▶ [Text shown]:
[Start of Attachment]

There's a great line from the film Mean Girls that I wish more people would listen to:
“And that’s when I realized making fun of Caroline Krafft wouldn’t stop her from beating me in this contest. Calling somebody else fat won’t make you any skinnier. Calling someone stupid doesn’t make you any smarter. And ruining Regina George’s life definitely didn’t make me any happier. All you can do in life is try to solve the problem in front of you.”
That being said, an eating disorder support website, Bulimia.com, took it upon themselves to put some meat on the bones of popular female video game characters to make them more closely resemble an average woman. (Never mind that there's nary a dadbod to be found in the likes of Call of Duty or Mortal Kombat, but I digress.)
For example, plus-sized women are a rarity in video games, and when one does show up, she’s typically unusual looking. More often it seems video games are home to ultra-slim waistlines only.
If video game creators are going to pride themselves on accurate digital representations, then it’s time for them to get real about women.

[End of Attachment]

▶ [Material supplied]:
[Start of Attachment]

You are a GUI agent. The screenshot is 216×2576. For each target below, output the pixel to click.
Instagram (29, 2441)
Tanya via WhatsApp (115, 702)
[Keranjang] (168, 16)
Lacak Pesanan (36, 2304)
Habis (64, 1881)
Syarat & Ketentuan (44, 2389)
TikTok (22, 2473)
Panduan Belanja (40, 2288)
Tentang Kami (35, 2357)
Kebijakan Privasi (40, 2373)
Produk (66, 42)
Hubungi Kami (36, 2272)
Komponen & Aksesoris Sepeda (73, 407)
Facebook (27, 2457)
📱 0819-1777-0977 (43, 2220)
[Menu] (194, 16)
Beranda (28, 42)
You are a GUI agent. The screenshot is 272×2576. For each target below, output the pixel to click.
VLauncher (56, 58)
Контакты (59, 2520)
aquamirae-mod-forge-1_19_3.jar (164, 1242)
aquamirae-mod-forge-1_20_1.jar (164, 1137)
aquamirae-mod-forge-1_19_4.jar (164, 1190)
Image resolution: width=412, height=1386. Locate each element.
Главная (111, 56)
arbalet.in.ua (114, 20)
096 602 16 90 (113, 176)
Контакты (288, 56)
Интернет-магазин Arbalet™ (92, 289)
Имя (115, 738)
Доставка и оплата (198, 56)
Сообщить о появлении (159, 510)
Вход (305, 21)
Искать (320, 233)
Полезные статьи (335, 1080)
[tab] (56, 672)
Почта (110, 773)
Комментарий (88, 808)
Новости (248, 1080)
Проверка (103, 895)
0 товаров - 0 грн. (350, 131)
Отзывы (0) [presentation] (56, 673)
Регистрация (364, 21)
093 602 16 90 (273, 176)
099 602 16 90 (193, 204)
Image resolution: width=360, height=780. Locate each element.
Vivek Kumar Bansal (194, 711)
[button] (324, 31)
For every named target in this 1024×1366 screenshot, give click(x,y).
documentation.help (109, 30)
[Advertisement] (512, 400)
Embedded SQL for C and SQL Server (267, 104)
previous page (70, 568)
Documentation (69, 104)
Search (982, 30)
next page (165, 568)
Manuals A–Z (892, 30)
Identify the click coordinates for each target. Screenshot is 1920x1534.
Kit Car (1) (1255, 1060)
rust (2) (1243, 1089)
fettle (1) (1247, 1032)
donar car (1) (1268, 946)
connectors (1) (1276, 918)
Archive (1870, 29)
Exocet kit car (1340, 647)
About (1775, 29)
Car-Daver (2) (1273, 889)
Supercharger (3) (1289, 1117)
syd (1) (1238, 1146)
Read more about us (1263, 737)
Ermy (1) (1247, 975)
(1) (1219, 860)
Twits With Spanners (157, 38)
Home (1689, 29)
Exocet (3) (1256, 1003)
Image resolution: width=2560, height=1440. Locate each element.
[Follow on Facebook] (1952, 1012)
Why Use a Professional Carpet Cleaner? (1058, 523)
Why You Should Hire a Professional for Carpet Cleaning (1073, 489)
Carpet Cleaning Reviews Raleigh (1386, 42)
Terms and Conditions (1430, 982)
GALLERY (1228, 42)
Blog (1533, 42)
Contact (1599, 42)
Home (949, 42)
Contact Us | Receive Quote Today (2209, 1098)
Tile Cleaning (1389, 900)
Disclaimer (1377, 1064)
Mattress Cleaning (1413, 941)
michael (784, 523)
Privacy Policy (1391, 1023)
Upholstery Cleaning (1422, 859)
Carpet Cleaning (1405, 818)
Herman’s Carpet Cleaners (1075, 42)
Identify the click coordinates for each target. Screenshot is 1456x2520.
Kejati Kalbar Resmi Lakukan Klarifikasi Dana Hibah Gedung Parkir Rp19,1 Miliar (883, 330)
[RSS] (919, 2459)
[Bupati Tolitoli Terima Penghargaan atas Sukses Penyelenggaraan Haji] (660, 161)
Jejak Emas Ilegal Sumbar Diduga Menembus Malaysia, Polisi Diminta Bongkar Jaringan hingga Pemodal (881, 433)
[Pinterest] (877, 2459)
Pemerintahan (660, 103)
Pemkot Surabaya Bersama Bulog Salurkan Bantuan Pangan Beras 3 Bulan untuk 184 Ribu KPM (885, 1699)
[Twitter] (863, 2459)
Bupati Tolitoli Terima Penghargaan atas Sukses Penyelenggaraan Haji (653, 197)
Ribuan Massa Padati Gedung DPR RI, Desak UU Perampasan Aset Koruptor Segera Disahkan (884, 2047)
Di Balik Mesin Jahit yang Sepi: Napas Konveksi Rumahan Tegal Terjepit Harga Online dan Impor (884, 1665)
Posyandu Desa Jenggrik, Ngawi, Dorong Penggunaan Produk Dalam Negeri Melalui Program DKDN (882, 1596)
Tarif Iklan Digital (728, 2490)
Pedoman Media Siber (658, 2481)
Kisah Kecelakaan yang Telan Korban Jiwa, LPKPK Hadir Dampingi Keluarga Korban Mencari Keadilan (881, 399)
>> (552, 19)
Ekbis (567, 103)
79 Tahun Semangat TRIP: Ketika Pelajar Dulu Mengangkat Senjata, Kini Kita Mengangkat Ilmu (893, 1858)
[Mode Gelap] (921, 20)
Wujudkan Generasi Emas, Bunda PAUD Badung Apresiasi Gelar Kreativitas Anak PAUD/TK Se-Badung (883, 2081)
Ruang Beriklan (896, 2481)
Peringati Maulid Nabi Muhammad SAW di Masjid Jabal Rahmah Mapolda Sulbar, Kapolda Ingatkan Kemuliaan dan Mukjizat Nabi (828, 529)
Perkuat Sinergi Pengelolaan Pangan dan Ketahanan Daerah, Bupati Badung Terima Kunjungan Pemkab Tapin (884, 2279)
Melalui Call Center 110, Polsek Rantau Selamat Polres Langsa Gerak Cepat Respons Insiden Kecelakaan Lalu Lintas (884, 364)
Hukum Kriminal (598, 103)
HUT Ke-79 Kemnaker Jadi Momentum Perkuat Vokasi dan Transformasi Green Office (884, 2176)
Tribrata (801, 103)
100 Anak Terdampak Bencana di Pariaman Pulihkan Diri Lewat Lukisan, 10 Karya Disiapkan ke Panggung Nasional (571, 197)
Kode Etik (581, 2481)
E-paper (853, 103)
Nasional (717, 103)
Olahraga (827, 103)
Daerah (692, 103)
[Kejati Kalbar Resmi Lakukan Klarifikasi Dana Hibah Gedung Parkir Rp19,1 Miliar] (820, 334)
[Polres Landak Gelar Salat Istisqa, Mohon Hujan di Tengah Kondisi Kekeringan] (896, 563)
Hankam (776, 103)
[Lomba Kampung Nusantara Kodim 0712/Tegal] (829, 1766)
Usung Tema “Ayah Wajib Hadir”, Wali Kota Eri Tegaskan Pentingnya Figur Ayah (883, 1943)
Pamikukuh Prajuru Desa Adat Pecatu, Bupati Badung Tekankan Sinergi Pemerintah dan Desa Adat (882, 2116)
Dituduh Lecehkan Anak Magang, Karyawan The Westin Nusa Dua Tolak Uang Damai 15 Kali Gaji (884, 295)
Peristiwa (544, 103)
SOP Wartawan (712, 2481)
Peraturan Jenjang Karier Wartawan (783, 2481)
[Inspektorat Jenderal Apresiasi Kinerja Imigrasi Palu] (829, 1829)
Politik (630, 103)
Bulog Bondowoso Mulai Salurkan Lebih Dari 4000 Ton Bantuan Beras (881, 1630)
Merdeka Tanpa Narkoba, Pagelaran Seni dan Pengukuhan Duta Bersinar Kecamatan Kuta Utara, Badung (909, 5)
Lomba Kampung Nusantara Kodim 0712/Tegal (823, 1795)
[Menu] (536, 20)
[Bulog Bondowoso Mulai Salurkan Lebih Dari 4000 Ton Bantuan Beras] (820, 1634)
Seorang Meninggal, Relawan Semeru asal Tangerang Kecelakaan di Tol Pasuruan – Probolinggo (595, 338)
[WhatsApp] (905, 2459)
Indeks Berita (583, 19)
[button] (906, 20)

[End of Attachment]

▶ [Questions on the material]:
1 - List every name of a film, person, website, or video game that appears in the piece about female video game characters.
2 - Reproduce the passage from the piece about female video game characters starting with "That being said, an" and going on through "but I digress.)".

▶ [List of solutions]:
1 - Mean Girls, Caroline Krafft, Regina George, Bulimia.com, Call of Duty, Mortal Kombat

2 -
That being said, an eating disorder support website, Bulimia.com, took it upon themselves to put some meat on the bones of popular female video game characters to make them more closely resemble an average woman. (Never mind that there's nary a dadbod to be found in the likes of Call of Duty or Mortal Kombat, but I digress.)